THE TASK -
Word for word, restate every entry shown below.

DATA TO USE -
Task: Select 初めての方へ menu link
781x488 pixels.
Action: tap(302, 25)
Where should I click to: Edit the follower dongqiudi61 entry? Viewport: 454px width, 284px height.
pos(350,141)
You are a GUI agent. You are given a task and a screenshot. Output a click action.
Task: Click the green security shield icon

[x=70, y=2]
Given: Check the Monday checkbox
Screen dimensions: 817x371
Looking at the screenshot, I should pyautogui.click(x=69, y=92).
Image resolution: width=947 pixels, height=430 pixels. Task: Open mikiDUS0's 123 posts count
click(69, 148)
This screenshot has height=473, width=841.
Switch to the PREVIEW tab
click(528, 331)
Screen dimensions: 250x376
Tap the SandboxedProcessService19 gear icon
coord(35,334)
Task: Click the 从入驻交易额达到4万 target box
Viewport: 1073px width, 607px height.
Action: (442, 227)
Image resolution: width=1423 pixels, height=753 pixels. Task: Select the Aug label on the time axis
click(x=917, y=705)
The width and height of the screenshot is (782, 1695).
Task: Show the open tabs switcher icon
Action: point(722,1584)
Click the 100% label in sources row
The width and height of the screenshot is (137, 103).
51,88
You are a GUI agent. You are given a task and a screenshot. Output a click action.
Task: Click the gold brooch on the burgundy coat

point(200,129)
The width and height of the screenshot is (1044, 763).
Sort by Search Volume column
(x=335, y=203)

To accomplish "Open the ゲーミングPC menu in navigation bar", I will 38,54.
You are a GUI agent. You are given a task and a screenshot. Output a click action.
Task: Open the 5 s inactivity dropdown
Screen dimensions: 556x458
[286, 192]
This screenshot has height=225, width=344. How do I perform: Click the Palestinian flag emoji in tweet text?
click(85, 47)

FINISHED EXERCISE -
Task: Select 初めての方へ menu link
781x488 pixels.
Action: tap(302, 25)
Where should I click to: Edit the follower dongqiudi61 entry? Viewport: 454px width, 284px height.
pos(350,141)
You are a GUI agent. You are given a task and a screenshot. Output a click action.
Task: Click the green security shield icon

[x=70, y=2]
Given: Check the Monday checkbox
Screen dimensions: 817x371
Looking at the screenshot, I should pyautogui.click(x=69, y=92).
Image resolution: width=947 pixels, height=430 pixels. Task: Open mikiDUS0's 123 posts count
click(69, 148)
This screenshot has height=473, width=841.
Switch to the PREVIEW tab
click(528, 331)
Screen dimensions: 250x376
Tap the SandboxedProcessService19 gear icon
coord(35,334)
Task: Click the 从入驻交易额达到4万 target box
Viewport: 1073px width, 607px height.
Action: (442, 227)
Image resolution: width=1423 pixels, height=753 pixels. Task: Select the Aug label on the time axis
click(x=917, y=705)
The width and height of the screenshot is (782, 1695).
Task: Show the open tabs switcher icon
Action: point(722,1584)
Click the 100% label in sources row
The width and height of the screenshot is (137, 103).
51,88
You are a GUI agent. You are given a task and a screenshot. Output a click action.
Task: Click the gold brooch on the burgundy coat

point(200,129)
The width and height of the screenshot is (1044, 763).
Sort by Search Volume column
(x=335, y=203)

To accomplish "Open the ゲーミングPC menu in navigation bar", I will 38,54.
You are a GUI agent. You are given a task and a screenshot. Output a click action.
Task: Open the 5 s inactivity dropdown
Screen dimensions: 556x458
[286, 192]
This screenshot has height=225, width=344. How do I perform: Click the Palestinian flag emoji in tweet text?
click(85, 47)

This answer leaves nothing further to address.